The George Washington University Graduate School of Education and Human Development
Quantitative Research Methods: New Doctoral Student Self-Assessment
 
Module 13:
Critiquing Education and Social Science Research
This section assesses skill in judging the strengths and weaknesses of a research study, and drawing generalizations from the results in light of those.

Consider again the experiment described in Module 12. It is restated in full as follows: You randomly sample 72 students from a high school of 1,200 and randomly assign 36 to the school's normal mathematics instruction and 36 to a new artificial intelligence computerized tutorial system. Each group receives the same hours of instruction. At the end of the school year both groups are assessed with a well developed and widely used standardized test of mathematics and with several questions about students' interests in mathematics. The normal instruction group had a mean score of 60 and a variance of 25 on the math test; the computerized tutorial group had a mean score of 65 and a variance of 16. The students were asked to respond to several questions about their interests in mathematics, including : "Students who like math are mostly: smart  cool   nerds     bad-looking." In response to that question, the frequency distribution of students in the traditional program was: 8  0  18  10, respectively. The distribution for the students using the computerized tutorial was: 12  10  8  6.

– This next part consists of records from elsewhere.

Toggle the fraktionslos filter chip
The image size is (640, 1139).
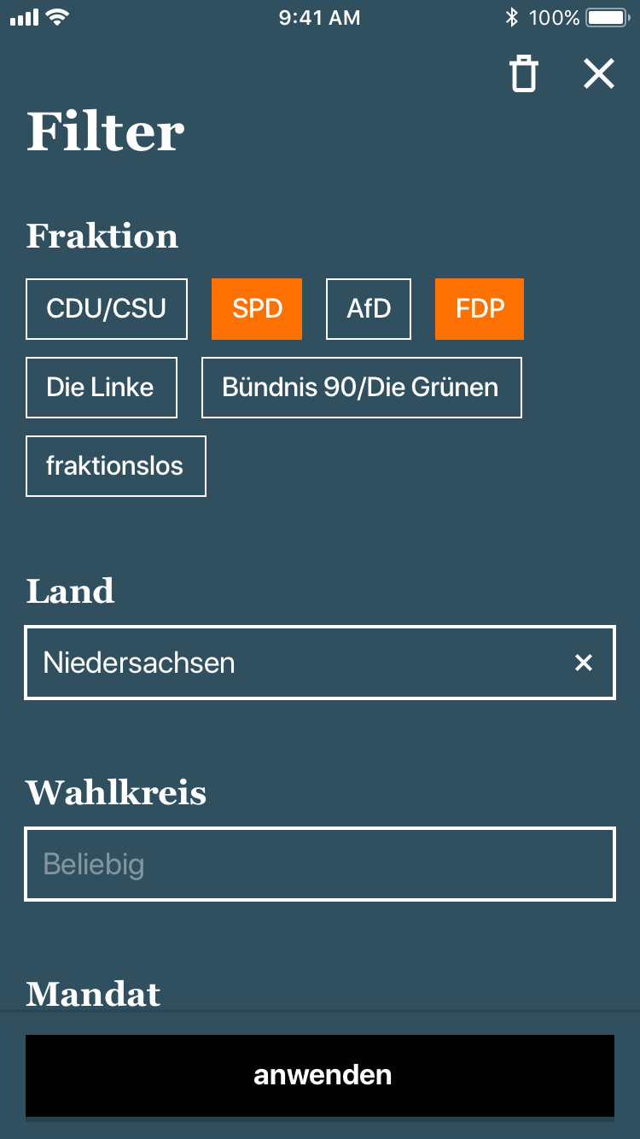coord(115,466)
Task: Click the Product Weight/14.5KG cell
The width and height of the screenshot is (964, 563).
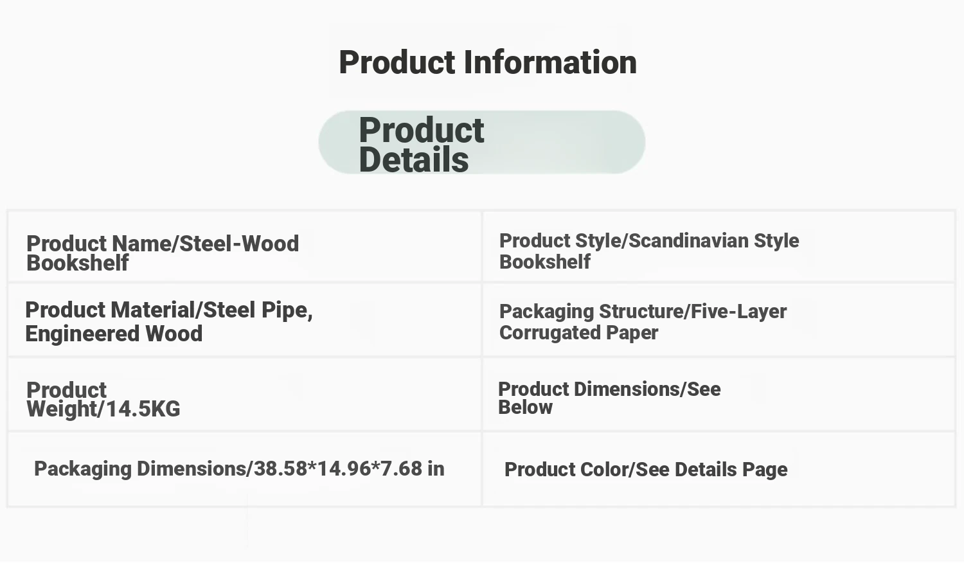Action: [x=245, y=395]
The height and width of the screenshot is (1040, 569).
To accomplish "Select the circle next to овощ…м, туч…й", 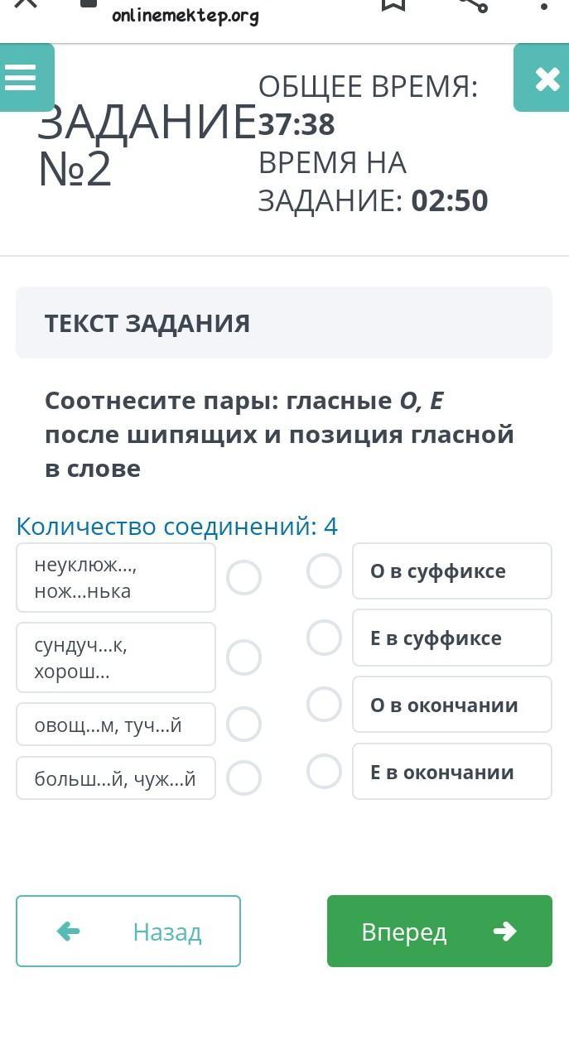I will pyautogui.click(x=244, y=725).
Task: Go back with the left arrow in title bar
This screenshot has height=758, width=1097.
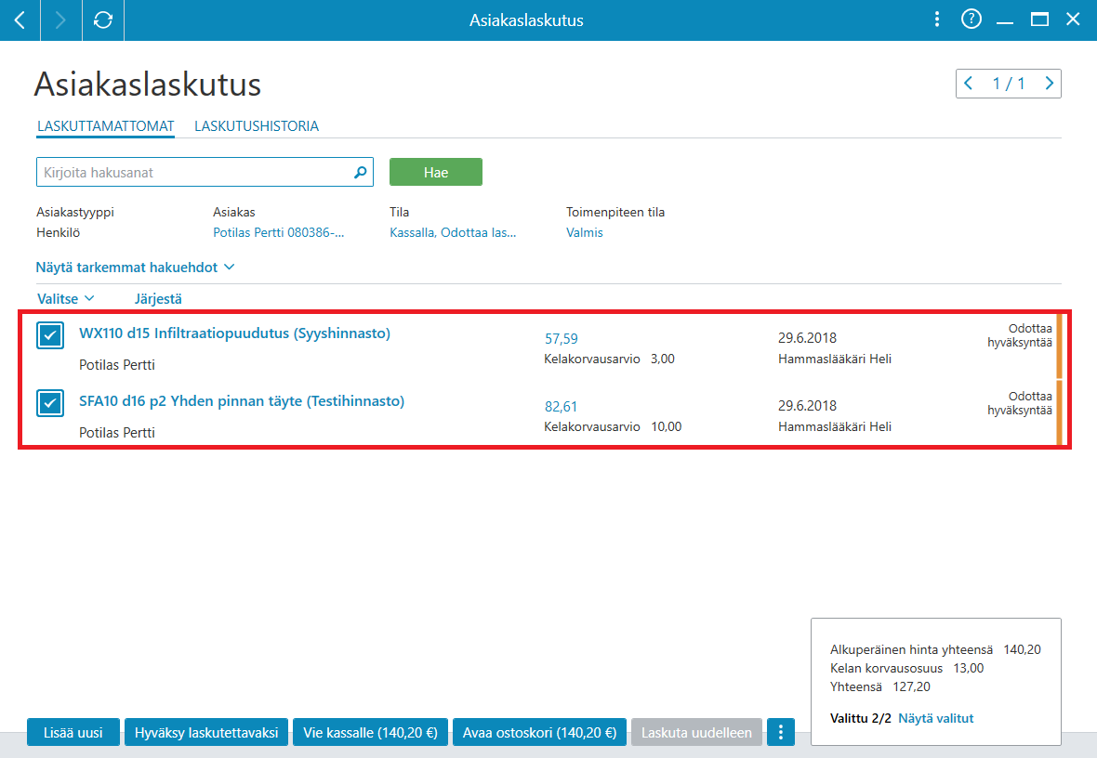Action: tap(20, 20)
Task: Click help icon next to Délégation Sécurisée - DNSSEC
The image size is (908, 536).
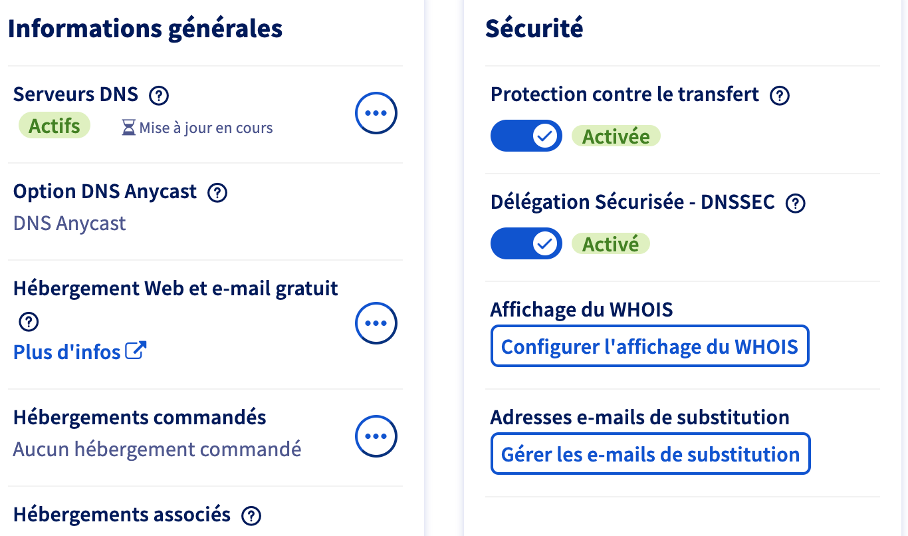Action: pos(796,203)
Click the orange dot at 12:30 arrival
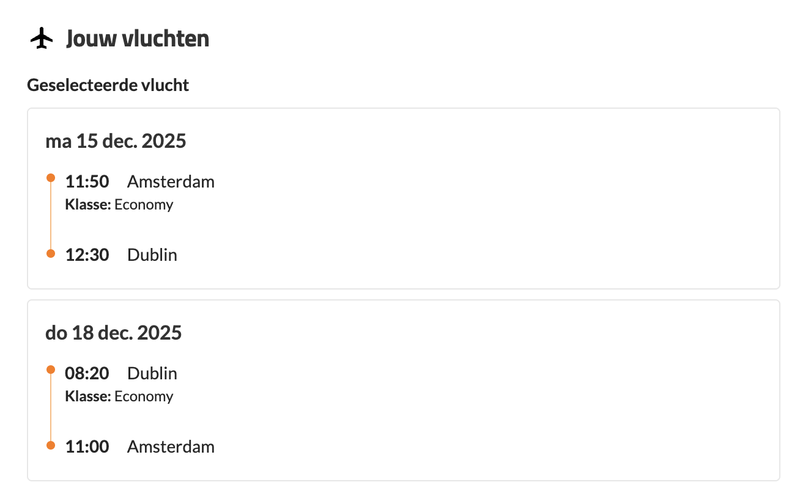This screenshot has width=811, height=496. (51, 253)
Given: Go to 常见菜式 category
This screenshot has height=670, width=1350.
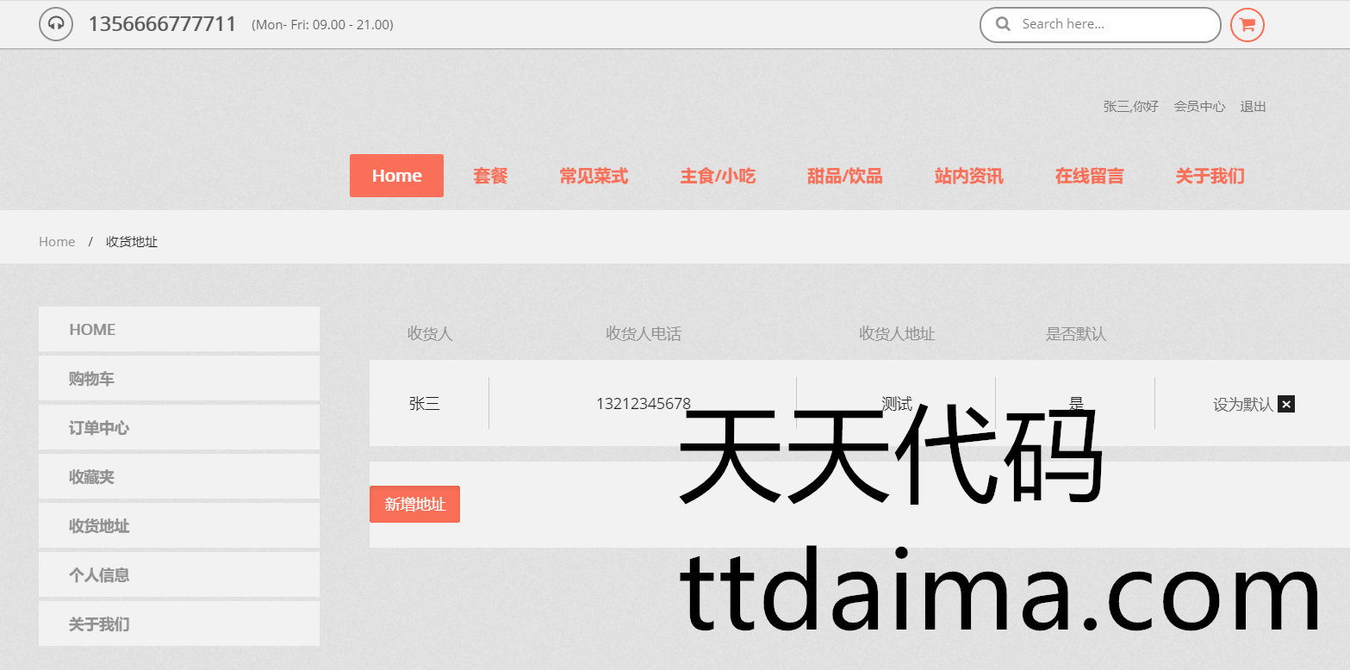Looking at the screenshot, I should [594, 176].
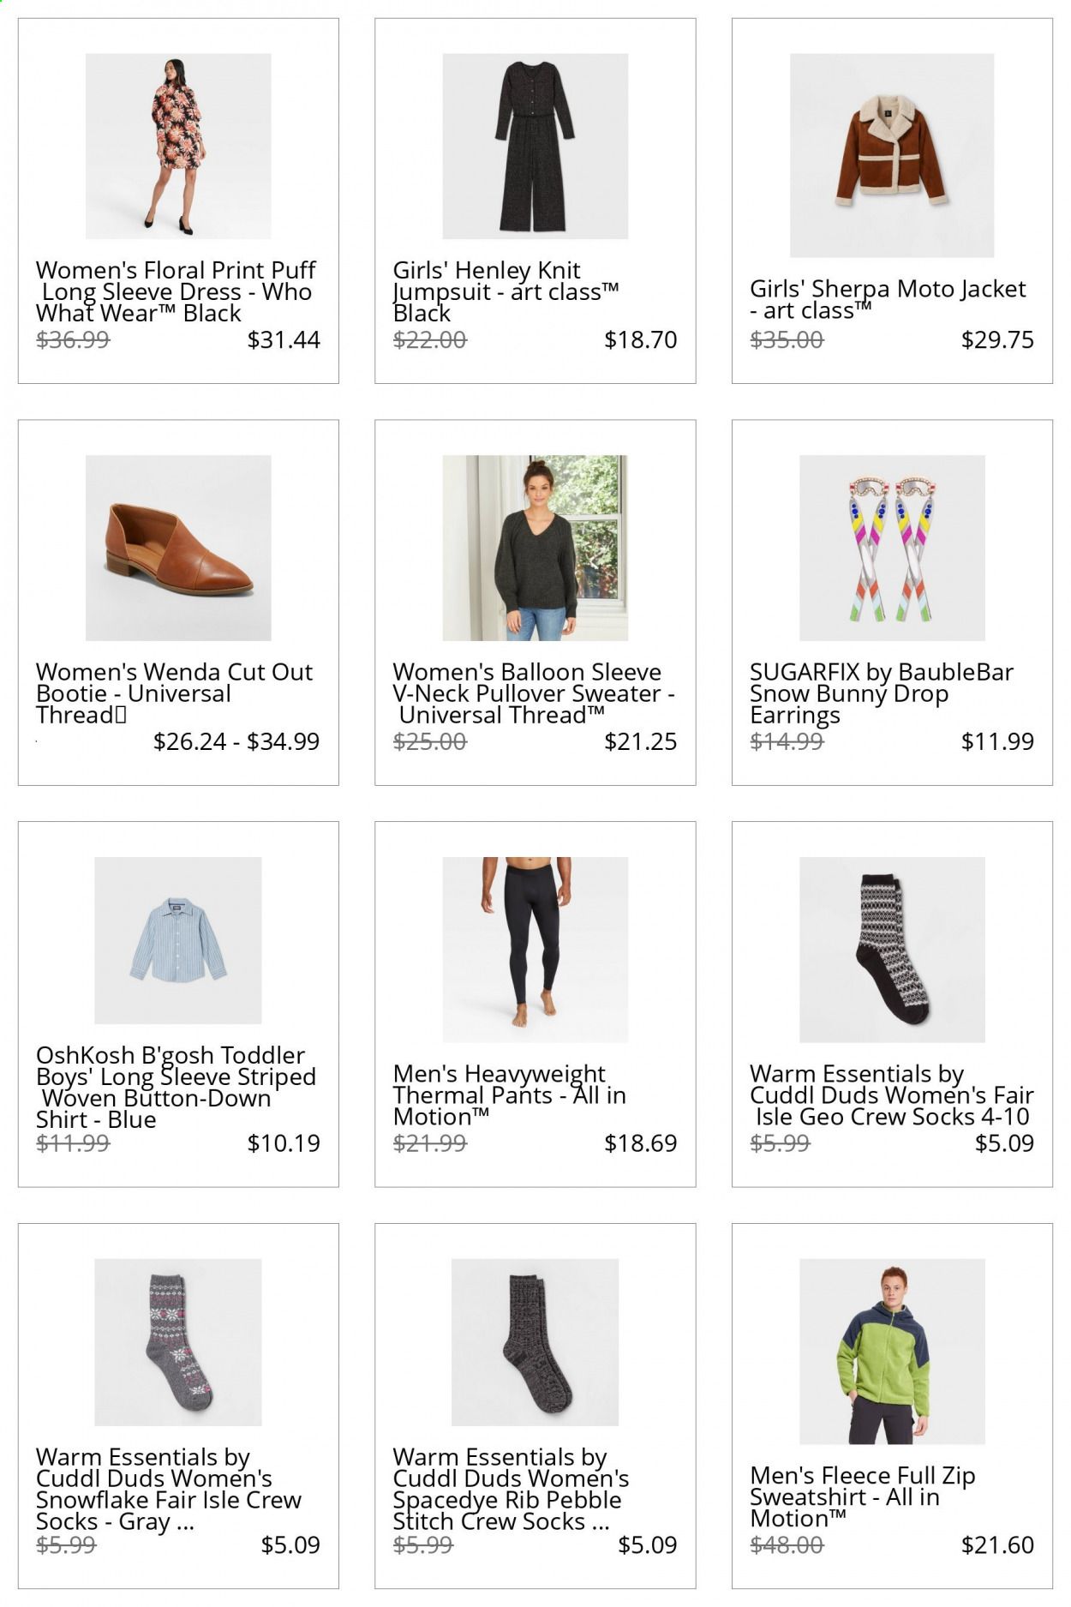Select the OshKosh striped button-down shirt photo
Viewport: 1071px width, 1607px height.
click(178, 940)
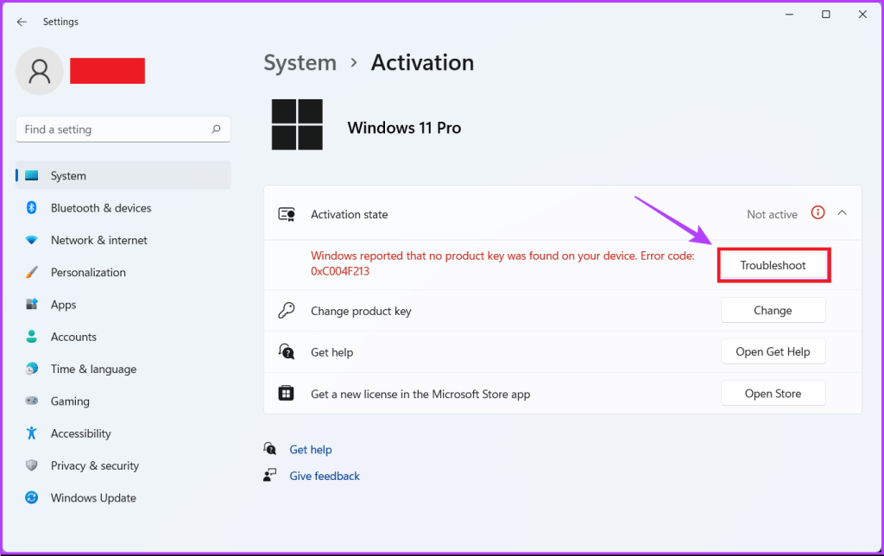Image resolution: width=884 pixels, height=556 pixels.
Task: Open the Accounts settings category
Action: coord(73,337)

Question 1:  What aspects of the sampling in this study limit the generalizations that can be made validly from it about the superiority of the computerized tutorial?
A.  None; it had random sampling, which is the best.
B.  The sample was drawn from only one school, whose students and teachers may have differed from other schools in ways that affected the results.
C.  There were no provisions to assure the sample was representative of the school, and thus you can't generalize to other schools.
D.  There were no provisions to assure that the students in the two groups were initially comparable, and thus it is inappropriate to generalize the results.
E.   None of the above

Question 2:  What aspects of the assignment to the experimental and control conditions in this study limit the generalizations that can be made validly about the superiority of the computerized tutorial?
A.  None; it had random assignment to the treatment and control groups, which is the best.
B.  Students in the control group were assigned to just one teacher, who might have been an ineffective teacher.
C.  Students in the control group were assigned the normal math curriculum for that school, but that curriculum may be less effective than others widely used in other schools.
D.  There is no information on how the computerized tutorial was delivered, and that might have impacted its apparent effectiveness-for instance if one of the best math teacher in the school supervised its use.
E.  (B), (C), and (D).

Question 3:  No pre-measures of students' math skills were undertaken; math skills were assessed only at the end of the school year. How does that limit the generalizations that can be made validly about the superiority of the computerized tutorial?
A.  It improves the validity of generalizations (in comparison to pre- and post- measures), by eliminating possible interactions between the pre-test and the treatment.
B.  It imposes no serious limitation. The statistical analysis of the post-measures takes into account the possibility of initial differences in the groups that happen by chance from random assignment.
C.  It moderately reduces the validity of generalizations because we can't tell how much progress the students in each group made.
D.  It seriously reduces the validity of generalizations.
E.  None of the above

Question 4:  What aspects of the standardized mathematics test limit generalizations that can be made validly about the superiority of the computerized tutorial?
A.  Standardized tests are invalid measures of mathematics skills
B.  That test may not have aligned equally well with the "normal" curriculum and the computerized tutorial.
C.  That test may not align well with the other standardized tests and mandated state tests that are being used throughout the country to assess math performance.
D.  Both (A) and (B)
E.  Both (B) and (C)

Question 5:  What aspects of the assessment of students' interest in the mathematics limit generalizations that can be made validly about the superiority of the computerized tutorial?
A.  There are no limits; it is admirable that interests, as well as achievement, were assessed.
B.  Insufficient information is given to decide.
C.  One question about interests cannot be a valid basis for generalization.
D.  Interests cannot be generalized.
E.  None of the above

Question 6:  Subsequently, the computerized tutorial is tested in 75 diverse schools across the country, against various standard curriculums, assessed with several different standardized tests, and assessed longitudinal as students take four years of instruction. The results are essentially the same as in the original experiment, with only modest variation from school to school, and with the magnitude of the differences increasing over each successive year. The computerized tutor results in more learning of mathematics and more interest in mathematics. Would we have sufficient basis to conclude that schools throughout the country should adopt the computerized tutor? Why?
A.  Yes, it is proven substantially more effective in a wide range of conditions.
B.  Not without knowing how much it costs to deliver the math instruction with the computerized tutor. If the total costs are twice those of conventional instruction, moderate gains may not be worth the additional costs.
C.  Not without knowing if there are other text-based or computer-based curriculums that might be even more effective than the computerized tutorial that was tested.
D.  No, computers can never replace what teachers do.
E.  Both (B) and (C)